Table 1. Characteristics of newly synthesized IR
| Conventional IR (Synthetic rubber) |
New IR (Synthetic rubber) |
Natural rubber | ||
|---|---|---|---|---|
| Molecular structure | Configurational unit | Isoprene | ||
| Cis selectivity | 94.0-98.5% | 99.0-99.9% | Nearly 100% | |
| Polydispersity | Broad | Narrow | Broad | |
Performance evaluations of the tire compound using the newly synthesized IR have indicated that it surpasses tire compounds using natural rubber in terms of strength performance and fuel-efficiency (see Figure 2).
The Bridgestone Group has defined the goal of working toward making 100% of the raw materials used in its tires sustainable materials by 2050. To accomplish this goal, we are advancing research and development activities on various raw materials, including natural rubber and polyisoprene.
New Gadolinium Catalyst
IR is usually manufactured using lithium (Li), titanium (Ti), or neodymium (Nd) catalysts. The gadolinium (Gd) catalyst Bridgestone developed is thus a completely new innovation. While it has been known that Gd catalysts have the potential to enable precise control of the molecular structure of IR, it was previously necessary for these catalysts to be used at temperatures below 0°C, which resulted in low activity and made manufacturing processes unfeasible. Bridgestone's newly developed Gd catalyst, however, features a structure designed to enable it to be utilized to control IR molecular structure at temperatures above 40°C, the range commonly used in manufacturing processes. Moreover, the new Gd catalyst demonstrates activity of 1,800 cycle min-1, roughly 600 times higher than the activity of conventional Gd catalysts, making its use all the more practical.

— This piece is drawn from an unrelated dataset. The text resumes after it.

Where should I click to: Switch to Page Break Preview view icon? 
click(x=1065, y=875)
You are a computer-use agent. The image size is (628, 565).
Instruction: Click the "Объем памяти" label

Bridgestone's Initiatives for Diversifying and Increasing the Productivity of Natural Rubber Resources
| Resource | Goal | Initiative |
|---|---|---|
| Para rubber tree | Increase in productivity and yield | Introduction of new agricultural materials and development of more sophisticated management techniques |
| Selection and multiplication of beneficial trees based on genome information (Genome deciphering, genetic markers) |
||
| Disease prevention | Techniques for early-stage diagnosis and eradication of diseases | |
| Other | Resource diversification and risk dispersion | Guayule, Russian dandelions |
*1. Polymerization catalyst
Polymerization refers to a phenomenon or reaction in which two or more molecular compounds with simple structures fuse to form a different compound with a higher molecular weight. Polyisoprene is created through a polymerization reaction of isoprene.
A catalyst is a substance that increases the rate of a chemical reaction, for example, the creation of polyisoprene.
*2. Sustainable material
The Bridgestone Group defines "sustainable materials" as materials that are derived from resources with a continual supply, can be used as part of our businesses over the long term, and have a low environmental and social impact throughout their whole lifecycle, from procurement to disposal.
*3. Molecular microstructure regularity
Polyisoprene configurational units can be linked via cis, trans, or vinyl isomers, and compounds usually contain a mixture of these three isomers. A high ratio of cis isomers is generally thought to contribute to higher performance.
*4. Polydispersity
The length of one molecule of polyisoprene generally varies, resulting in polydispersity.